Taakomschrijving: Schrijf alle regels hieronder letterlijk over. Laat de afbeeldingen weg uit je antwoord.

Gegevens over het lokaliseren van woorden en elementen
+---+
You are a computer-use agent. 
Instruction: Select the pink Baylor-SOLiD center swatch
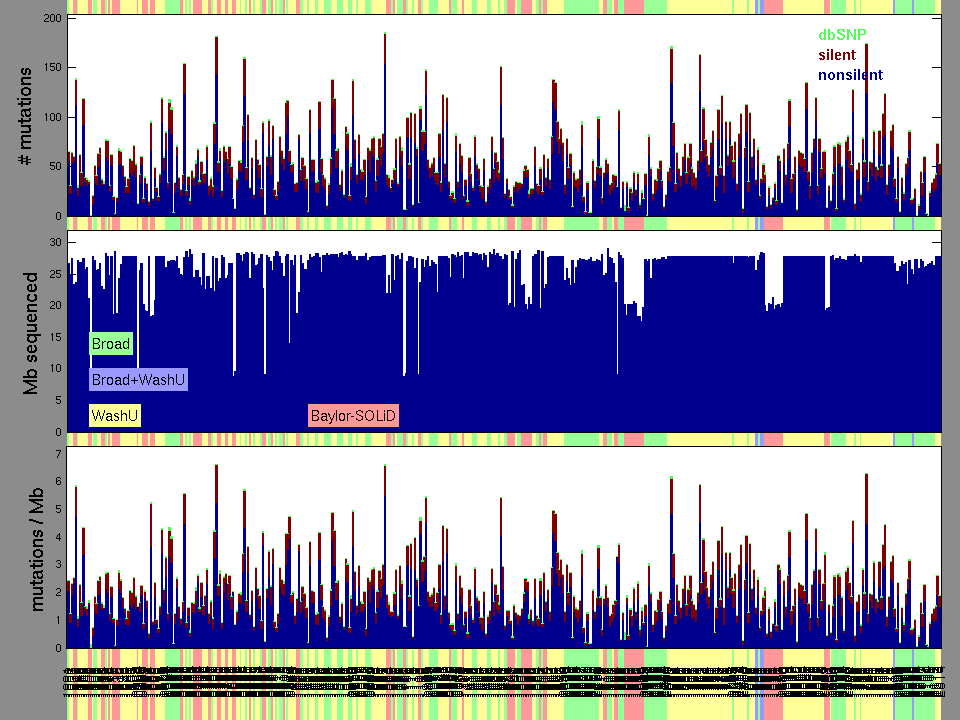pos(354,415)
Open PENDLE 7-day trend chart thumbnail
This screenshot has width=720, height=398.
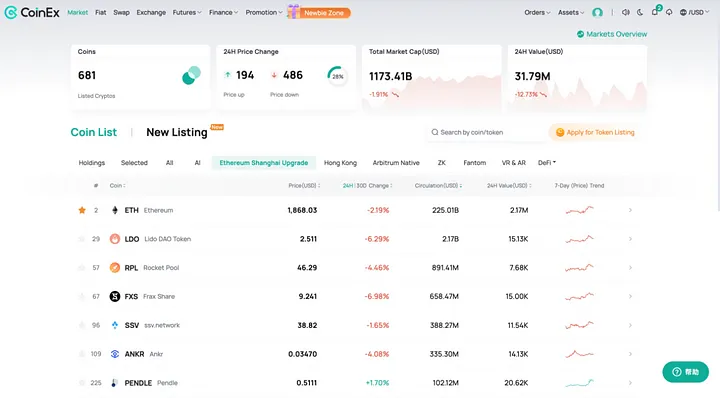tap(579, 382)
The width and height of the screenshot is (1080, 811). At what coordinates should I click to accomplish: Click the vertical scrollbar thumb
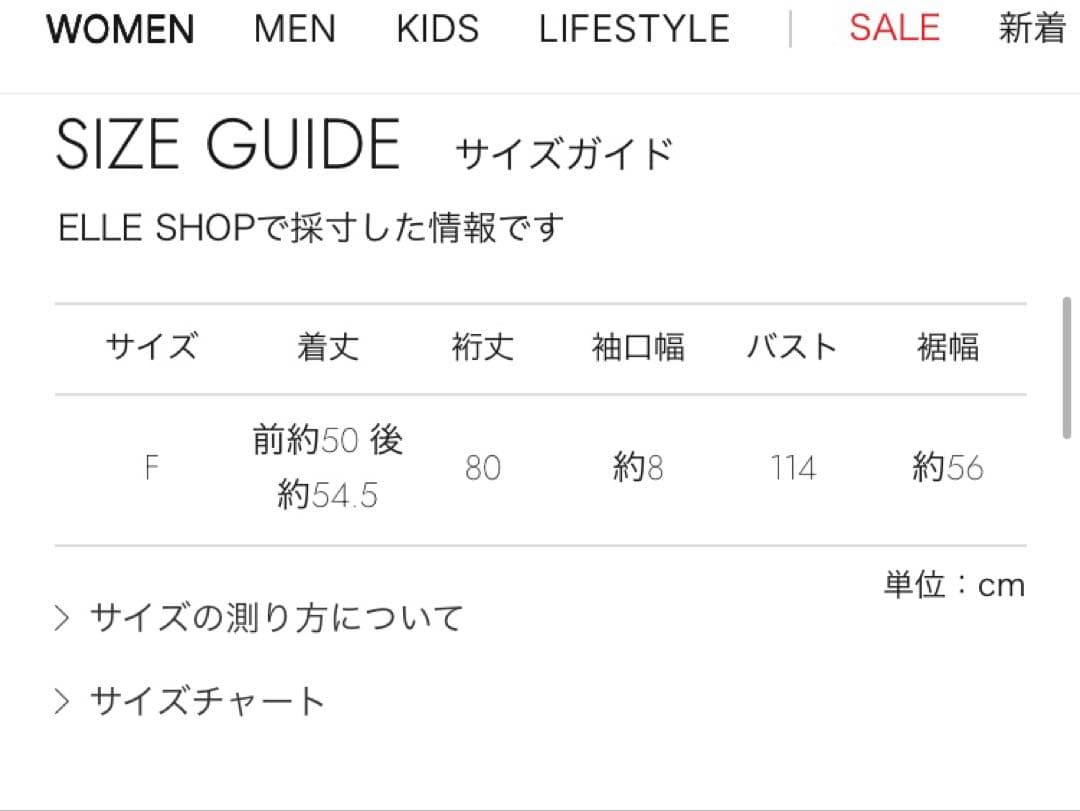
+---+
Het resultaat:
You are a computer-use agent. 
Instruction: Select the pink Baylor-SOLiD center swatch
pos(354,415)
Open PENDLE 7-day trend chart thumbnail
This screenshot has width=720, height=398.
tap(579, 382)
The width and height of the screenshot is (1080, 811). At what coordinates should I click to accomplish: Click the vertical scrollbar thumb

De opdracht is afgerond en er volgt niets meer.